Head of the NHS Sir David Nicholson today faced the Health Select Committee to defend his record over the appalling treatment and subsequent death of patients admitted to Stafford hospital in 2005/6.

Nicholson, who has been facing calls for his resignation over the scandal, told the Health Select Committee that he was deeply saddened by reading the stories of patients who had been mistreated.

But he insisted that during the period when he was running the health authority responsible for Mid Staffordshire trust he did not have the information that would have allowed him to spot problems.

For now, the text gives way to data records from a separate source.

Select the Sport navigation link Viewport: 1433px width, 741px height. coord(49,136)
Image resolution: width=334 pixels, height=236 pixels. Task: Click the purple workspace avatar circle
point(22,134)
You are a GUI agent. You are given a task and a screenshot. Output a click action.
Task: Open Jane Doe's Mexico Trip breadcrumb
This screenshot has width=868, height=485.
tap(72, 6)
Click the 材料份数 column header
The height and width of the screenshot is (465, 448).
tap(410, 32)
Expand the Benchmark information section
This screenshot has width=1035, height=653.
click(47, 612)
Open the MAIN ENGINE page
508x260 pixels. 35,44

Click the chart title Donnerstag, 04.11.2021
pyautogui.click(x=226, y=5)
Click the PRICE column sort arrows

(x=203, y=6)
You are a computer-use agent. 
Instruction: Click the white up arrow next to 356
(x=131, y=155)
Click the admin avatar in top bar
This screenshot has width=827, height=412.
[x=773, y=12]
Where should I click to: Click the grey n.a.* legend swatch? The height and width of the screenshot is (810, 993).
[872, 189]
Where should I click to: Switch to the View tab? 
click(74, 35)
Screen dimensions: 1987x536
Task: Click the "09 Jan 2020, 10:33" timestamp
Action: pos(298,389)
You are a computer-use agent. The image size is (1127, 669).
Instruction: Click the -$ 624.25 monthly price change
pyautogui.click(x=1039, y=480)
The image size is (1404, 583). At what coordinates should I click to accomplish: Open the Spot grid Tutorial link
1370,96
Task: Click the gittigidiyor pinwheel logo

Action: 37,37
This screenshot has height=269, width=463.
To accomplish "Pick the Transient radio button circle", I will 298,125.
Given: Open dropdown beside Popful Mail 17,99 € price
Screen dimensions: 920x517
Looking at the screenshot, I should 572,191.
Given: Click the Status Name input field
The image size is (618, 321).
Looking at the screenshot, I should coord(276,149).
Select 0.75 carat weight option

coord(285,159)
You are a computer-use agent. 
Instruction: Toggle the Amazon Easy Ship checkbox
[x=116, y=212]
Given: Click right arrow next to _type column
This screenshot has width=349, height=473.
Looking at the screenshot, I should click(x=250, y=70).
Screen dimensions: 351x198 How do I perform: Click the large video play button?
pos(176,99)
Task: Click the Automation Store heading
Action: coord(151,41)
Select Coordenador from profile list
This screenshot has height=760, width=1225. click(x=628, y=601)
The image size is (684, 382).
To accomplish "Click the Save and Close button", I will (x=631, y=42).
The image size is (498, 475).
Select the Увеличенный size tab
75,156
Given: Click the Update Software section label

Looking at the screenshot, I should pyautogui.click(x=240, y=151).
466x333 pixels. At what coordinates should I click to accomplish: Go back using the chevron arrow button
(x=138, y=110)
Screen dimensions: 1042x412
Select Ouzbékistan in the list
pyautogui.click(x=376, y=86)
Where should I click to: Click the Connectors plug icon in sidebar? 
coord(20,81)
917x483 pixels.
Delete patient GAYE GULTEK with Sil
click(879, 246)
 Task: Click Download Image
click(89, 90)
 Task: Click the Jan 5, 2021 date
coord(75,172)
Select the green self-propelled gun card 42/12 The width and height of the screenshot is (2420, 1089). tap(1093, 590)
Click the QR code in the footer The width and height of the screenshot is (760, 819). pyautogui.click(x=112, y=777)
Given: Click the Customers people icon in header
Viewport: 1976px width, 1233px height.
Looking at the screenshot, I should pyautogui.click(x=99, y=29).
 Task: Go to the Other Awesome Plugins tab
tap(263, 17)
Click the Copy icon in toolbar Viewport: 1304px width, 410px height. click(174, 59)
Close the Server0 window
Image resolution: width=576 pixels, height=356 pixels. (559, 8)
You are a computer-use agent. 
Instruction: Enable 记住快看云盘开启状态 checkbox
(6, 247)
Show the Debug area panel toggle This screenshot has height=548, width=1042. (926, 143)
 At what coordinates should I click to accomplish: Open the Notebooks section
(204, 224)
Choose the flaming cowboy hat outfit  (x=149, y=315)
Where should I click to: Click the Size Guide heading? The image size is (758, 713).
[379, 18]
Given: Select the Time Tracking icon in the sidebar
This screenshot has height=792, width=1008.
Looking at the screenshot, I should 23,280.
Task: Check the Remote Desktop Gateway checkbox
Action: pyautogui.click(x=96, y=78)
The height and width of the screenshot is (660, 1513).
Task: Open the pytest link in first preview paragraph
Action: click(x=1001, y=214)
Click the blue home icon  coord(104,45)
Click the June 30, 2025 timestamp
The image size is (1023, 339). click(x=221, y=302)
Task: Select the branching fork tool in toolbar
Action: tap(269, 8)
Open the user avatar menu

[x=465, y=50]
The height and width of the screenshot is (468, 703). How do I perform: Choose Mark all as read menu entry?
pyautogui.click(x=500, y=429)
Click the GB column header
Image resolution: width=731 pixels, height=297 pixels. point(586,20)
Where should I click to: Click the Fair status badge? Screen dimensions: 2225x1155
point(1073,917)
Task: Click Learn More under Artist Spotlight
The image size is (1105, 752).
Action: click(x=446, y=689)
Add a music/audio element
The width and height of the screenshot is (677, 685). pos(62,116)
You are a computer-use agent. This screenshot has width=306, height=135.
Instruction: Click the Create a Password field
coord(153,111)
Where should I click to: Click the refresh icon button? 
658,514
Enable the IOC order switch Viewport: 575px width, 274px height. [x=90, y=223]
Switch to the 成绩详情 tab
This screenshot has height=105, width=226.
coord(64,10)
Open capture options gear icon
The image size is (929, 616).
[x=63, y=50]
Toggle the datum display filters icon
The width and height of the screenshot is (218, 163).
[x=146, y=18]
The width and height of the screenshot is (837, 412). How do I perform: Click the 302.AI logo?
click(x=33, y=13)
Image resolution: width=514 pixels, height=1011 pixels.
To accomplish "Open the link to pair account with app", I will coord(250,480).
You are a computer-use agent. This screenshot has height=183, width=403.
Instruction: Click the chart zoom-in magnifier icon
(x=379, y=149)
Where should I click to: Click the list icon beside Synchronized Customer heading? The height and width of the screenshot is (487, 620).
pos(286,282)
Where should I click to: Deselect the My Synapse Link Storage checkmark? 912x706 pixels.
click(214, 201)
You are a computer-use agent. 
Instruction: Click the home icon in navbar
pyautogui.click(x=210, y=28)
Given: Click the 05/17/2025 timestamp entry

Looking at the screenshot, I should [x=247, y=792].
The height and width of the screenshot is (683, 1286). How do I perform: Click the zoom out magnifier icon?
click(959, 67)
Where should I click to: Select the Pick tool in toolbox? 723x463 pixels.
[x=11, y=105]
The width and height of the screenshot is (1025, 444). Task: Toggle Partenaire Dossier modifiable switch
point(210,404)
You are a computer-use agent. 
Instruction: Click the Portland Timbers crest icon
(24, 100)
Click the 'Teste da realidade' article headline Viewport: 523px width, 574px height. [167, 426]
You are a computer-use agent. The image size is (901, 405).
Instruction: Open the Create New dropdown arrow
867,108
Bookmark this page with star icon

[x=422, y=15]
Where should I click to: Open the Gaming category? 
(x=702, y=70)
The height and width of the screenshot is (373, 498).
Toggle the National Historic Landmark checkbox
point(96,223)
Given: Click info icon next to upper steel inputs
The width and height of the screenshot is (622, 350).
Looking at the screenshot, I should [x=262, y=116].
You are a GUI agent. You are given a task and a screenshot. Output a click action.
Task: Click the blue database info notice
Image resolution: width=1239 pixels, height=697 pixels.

Is Nicholson's reputation sufficiently in tact to carry on with the job? Or should he stand down?

Case for: Responsible

Nicholson can only shy away from responsibility for so long. Put simply, the buck stops with him. Patients were put through unimaginable and often fatal suffering as part of a culture of target-chasing that put numbers first and people a long-distant second. The idea that he was far enough removed from Mid-Staffs to be absolved of shame is a chimera, and contadicted in part by a letter he sent congratulating staff for meeting targets in 2005, after a ward tour. He should send another letter now, to the public. Explaining why had no option but to resign.

Case against: Devolved

This is not one man's scandal. Forcing Nicholson to fall on his sword would give the illusion of closure when what's needed is root-and-branch reform. There were many individuals - managers and doctors alike - whose guilt far, far exceeds any that can be attributed to Nicholson. Furthermore, the pressure on him to reduce waiting times and chase targets came from above. It's terrible that our health service sunk to such lows. Nicholson is widely held a good and caring man, his departure would only impede reform.